Del Chapman is a con man, a trickster with no desire to lead an ordinary, boring, conventional life. So he’s willing to listen when the airy spirit Puck pays him a visit, with a proposition for him from Oberon, King of the Fairy Realm. It seems that William Shakespeare had help when writing A Midsummer Night’s Dream, help from the fairies themselves, and as part of that help, the fairies became bound to attend every single performance of that play. Including, unfortunately, a singularly dreadful rendition put on by a small company of amateurs every Midsummer for the past nineteen years. The fairies want Del to disrupt this, their twentieth performance, by setting the actors against each other and ruining the play. But when he tries, with the help of a changeling raised in the fey realm, he finds some rather unpredictable results…
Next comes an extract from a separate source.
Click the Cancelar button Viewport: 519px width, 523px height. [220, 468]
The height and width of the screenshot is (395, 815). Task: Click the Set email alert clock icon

MIDSUMMER’S BOTTOM is a mischievous and playful take on Shakespeare’s work, and on the quirks and oddities of theater people. It is in places rude, naughty, outrageous, and very funny – in other words, completely true to the spirit of the play on which it is based. However, Dash never forgets that his characters are human beings – in places, he walks a fine line between humor and pathos, but never stoops to cruelty or thoughtless mockery. It’s easy to laugh at the situations the characters find themselves in – but also to sympathize with the characters themselves, to grieve for their heartaches and want to see them given their appropriate happy endings.
Even the fairies’ frustrations are understandable, and their desire to see themselves free of their burden not unreasonable. The tendency of the fairies to speak in rhyme is a cute little affectation that does usefully separate them from the human characters, but it sometimes proves more distracting than useful in the course of the book. The plot unravels itself in delightful ways up until the book nears its end, then starts raveling itself up tidily again, rather like a Shakespearean comedy – a bit predictable, but still entertaining.
MIDSUMMER’S BOTTOM is a thoroughly Puckish take on the original play, reflecting and refracting its mischief through modern lenses – a delight for the devotee of Shakespearean comedy.